* Assignment: Copy out all the data, word for word.

* Recorded data:
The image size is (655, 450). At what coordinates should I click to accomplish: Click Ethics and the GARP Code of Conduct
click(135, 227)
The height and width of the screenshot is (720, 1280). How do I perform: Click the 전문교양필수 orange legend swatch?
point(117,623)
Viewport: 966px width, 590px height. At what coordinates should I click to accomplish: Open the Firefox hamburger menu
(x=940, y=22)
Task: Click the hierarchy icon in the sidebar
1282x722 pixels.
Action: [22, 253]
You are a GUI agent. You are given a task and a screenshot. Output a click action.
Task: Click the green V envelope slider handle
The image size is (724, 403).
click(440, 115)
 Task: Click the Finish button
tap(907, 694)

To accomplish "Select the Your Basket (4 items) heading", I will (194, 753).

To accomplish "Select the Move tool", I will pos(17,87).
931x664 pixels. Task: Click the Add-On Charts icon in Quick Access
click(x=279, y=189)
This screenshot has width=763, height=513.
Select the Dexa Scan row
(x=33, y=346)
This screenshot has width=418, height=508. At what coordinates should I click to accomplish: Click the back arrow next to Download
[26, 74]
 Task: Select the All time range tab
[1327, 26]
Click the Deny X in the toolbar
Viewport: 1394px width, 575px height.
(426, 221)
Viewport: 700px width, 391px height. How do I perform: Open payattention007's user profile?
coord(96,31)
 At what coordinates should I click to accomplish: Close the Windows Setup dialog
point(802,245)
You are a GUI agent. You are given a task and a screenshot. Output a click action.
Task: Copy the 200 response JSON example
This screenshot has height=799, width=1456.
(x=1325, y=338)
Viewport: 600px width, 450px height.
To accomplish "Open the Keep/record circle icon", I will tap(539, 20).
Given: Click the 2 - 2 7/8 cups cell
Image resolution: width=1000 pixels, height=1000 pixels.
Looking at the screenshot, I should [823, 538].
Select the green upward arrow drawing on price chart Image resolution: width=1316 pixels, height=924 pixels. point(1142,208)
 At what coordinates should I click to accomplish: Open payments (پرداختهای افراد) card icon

* Solution:
The image size is (655, 450). At what coordinates should I click to accomplish: Click Ethics and the GARP Code of Conduct
click(135, 227)
The height and width of the screenshot is (720, 1280). How do I perform: Click the 전문교양필수 orange legend swatch?
point(117,623)
Viewport: 966px width, 590px height. At what coordinates should I click to accomplish: Open the Firefox hamburger menu
(x=940, y=22)
Task: Click the hierarchy icon in the sidebar
1282x722 pixels.
Action: [22, 253]
You are a GUI agent. You are given a task and a screenshot. Output a click action.
Task: Click the green V envelope slider handle
The image size is (724, 403).
click(440, 115)
 Task: Click the Finish button
tap(907, 694)

To accomplish "Select the Your Basket (4 items) heading", I will (194, 753).

To accomplish "Select the Move tool", I will pos(17,87).
931x664 pixels. Task: Click the Add-On Charts icon in Quick Access
click(x=279, y=189)
This screenshot has width=763, height=513.
Select the Dexa Scan row
(x=33, y=346)
This screenshot has width=418, height=508. At what coordinates should I click to accomplish: Click the back arrow next to Download
[26, 74]
 Task: Select the All time range tab
[1327, 26]
Click the Deny X in the toolbar
Viewport: 1394px width, 575px height.
(426, 221)
Viewport: 700px width, 391px height. How do I perform: Open payattention007's user profile?
coord(96,31)
 At what coordinates should I click to accomplish: Close the Windows Setup dialog
point(802,245)
You are a GUI agent. You are given a task and a screenshot. Output a click action.
Task: Copy the 200 response JSON example
This screenshot has height=799, width=1456.
(x=1325, y=338)
Viewport: 600px width, 450px height.
To accomplish "Open the Keep/record circle icon", I will tap(539, 20).
Given: Click the 2 - 2 7/8 cups cell
Image resolution: width=1000 pixels, height=1000 pixels.
Looking at the screenshot, I should [823, 538].
Select the green upward arrow drawing on price chart Image resolution: width=1316 pixels, height=924 pixels. point(1142,208)
 At what coordinates should I click to accomplish: Open payments (پرداختهای افراد) card icon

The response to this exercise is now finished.